> Work request
For the entries below, the result should be an exact transcription of the lines from the one with "How do I perform: Click" up to and including the one with "At what coordinates", and only those.

(Data shown begins)

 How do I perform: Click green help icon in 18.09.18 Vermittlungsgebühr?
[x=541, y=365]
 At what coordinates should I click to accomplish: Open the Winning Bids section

(Data shown ends)
(Data shown begins)

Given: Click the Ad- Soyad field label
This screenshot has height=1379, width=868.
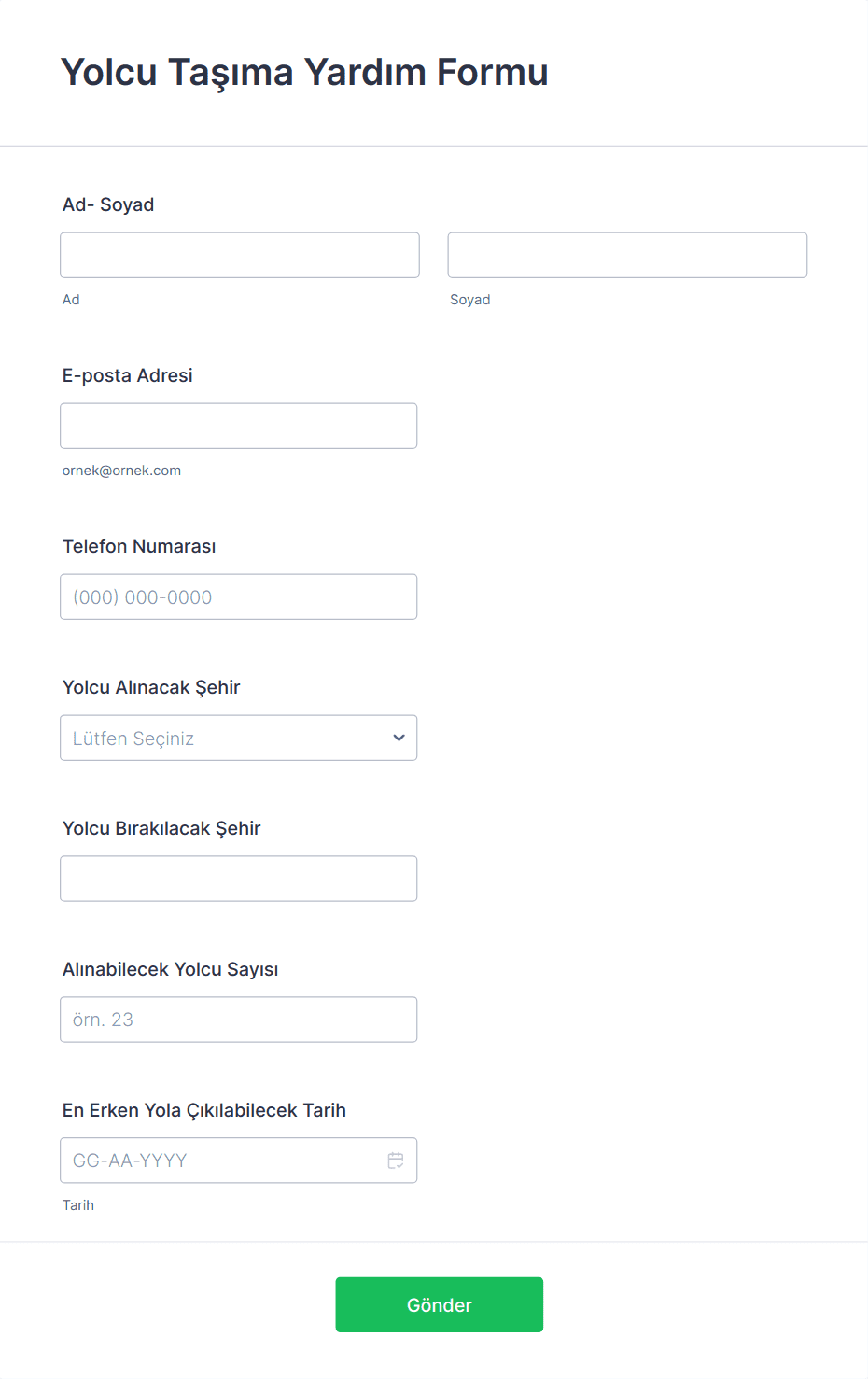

(Data shown ends)
(Data shown begins)

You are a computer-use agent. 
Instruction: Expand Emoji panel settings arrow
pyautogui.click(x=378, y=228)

(Data shown ends)

> Worked solution
 How do I perform: Click green help icon in 18.09.18 Vermittlungsgebühr?
[x=541, y=365]
 At what coordinates should I click to accomplish: Open the Winning Bids section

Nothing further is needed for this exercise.